第67話

 そばのように、細く長く生きれますように──年越しそばには、そんな願が込められている。果たして、そんな『願い』が僕に、陽菜乃に、叶うのだろうか。



        * * *     



 陽菜乃が泣きやむのを、僕は静かに待った。タワーから見える夜景は、ゆっくりと光を灯していた。

 もう、正真正銘、夜だった。


 「ごめん、雅人さん」


 いつの間にか、陽菜乃は僕の手を握っていた。僕の青色に、陽菜乃の緑色が重なっている。

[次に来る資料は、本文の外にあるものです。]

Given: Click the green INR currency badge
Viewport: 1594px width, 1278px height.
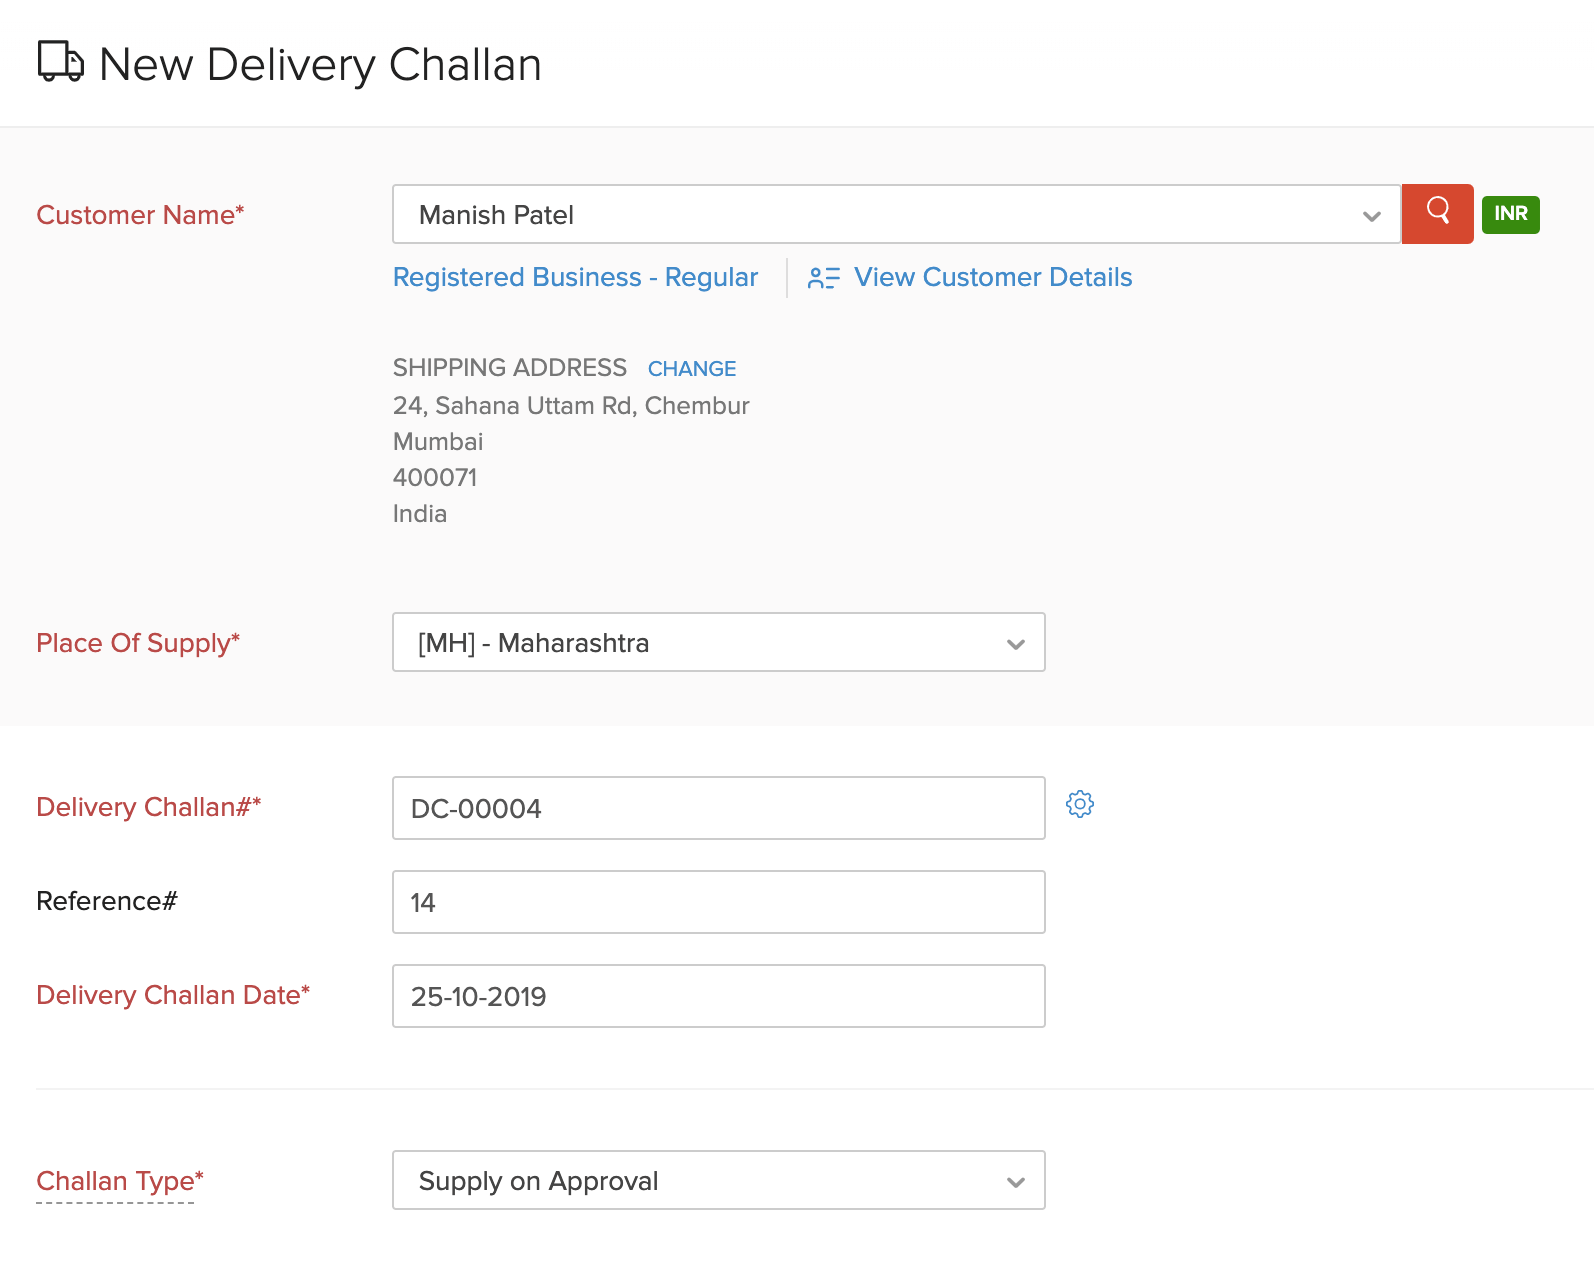Looking at the screenshot, I should click(1510, 214).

陽菜乃の手には少し、汗があった。


 「いいよ、大丈夫だよ」


 僕は握られた手を握り返す。

 「大丈夫」僕は言う。

 自分の手は震えてないだろうか?

 声は震えてないだろうか?

 そんなことが急に怖くなった。


 「ねぇ!」

 「……え、なに?」

 「お腹、空かないか」


 僕はそんな気持ちを吹っ切るように、そう言って陽菜乃の手に力を込める。そして、力ずくで陽菜乃を立たせ、きょとんとした陽菜乃の手を引いた。もう、手は震えてない。

 

 その勢いのまま、いつかみたいに、階段を使って地上に降りた。冬なのに汗が出る。僕は陽菜乃の手を離さなかった。


 「え? どこ行くの?」


 僕はもう決めている。

 迷わず、店に入った。


 「いらっしゃい」


 店主らしき老人の声。

 僕は陽菜乃と手を繋いだまま、カウンターに座った。僕はメニューを見ずに、言った。


 「そば、ください」


 陽菜乃が驚いたようにこっちを見てすぐ、納得したように厨房を向き、丁寧に言った。


 「私もそばをください」


 店主は少しの微笑みをたたえ、了承した。

 そして、すぐそば茹で始める。そこには長年、そば屋の店主をやっている手際の良さが見て取れた。


 「年越しそば、ですか?」


 僕を見て、陽菜乃は言う。


 「いや、違うよ。ただ食べたかったんだ」


 僕は陽菜乃の方を見ずに、言った。

 後は厨房の音だけが、耳についた。

 十分後には、そばが前に置かれた。


 「いただきます」僕と陽菜乃は同時に言って、大人しく麺をすすった。コシの効いた麺がおいしかった。


 「雅人さん」


 そばを食べ終えて、お茶を飲んでいる時、陽菜乃は言った。落ち着いた声だった。


 「私を殺してください」


 そんな素っ頓狂な言葉に、店主がビクッとしていた。意外と、耳が良かった。


 「なに言ってるの?」

 

 僕は何事もないように、湯飲みを傾ける。

 

 「私は雅人さんに生きてほしいよ」

 

 湯飲みから、湯気が立って天に向かっていた。それがなんか、虚しく感じる。


 「僕は、いいんだ」


 吐き捨てるように、僕は言った。

 でも正直、内心は揺れていた。

 そんな自分に、僕はうんざりした。

 かわりに僕は想像した。

 僕と、陽菜乃だけが生きている世界を。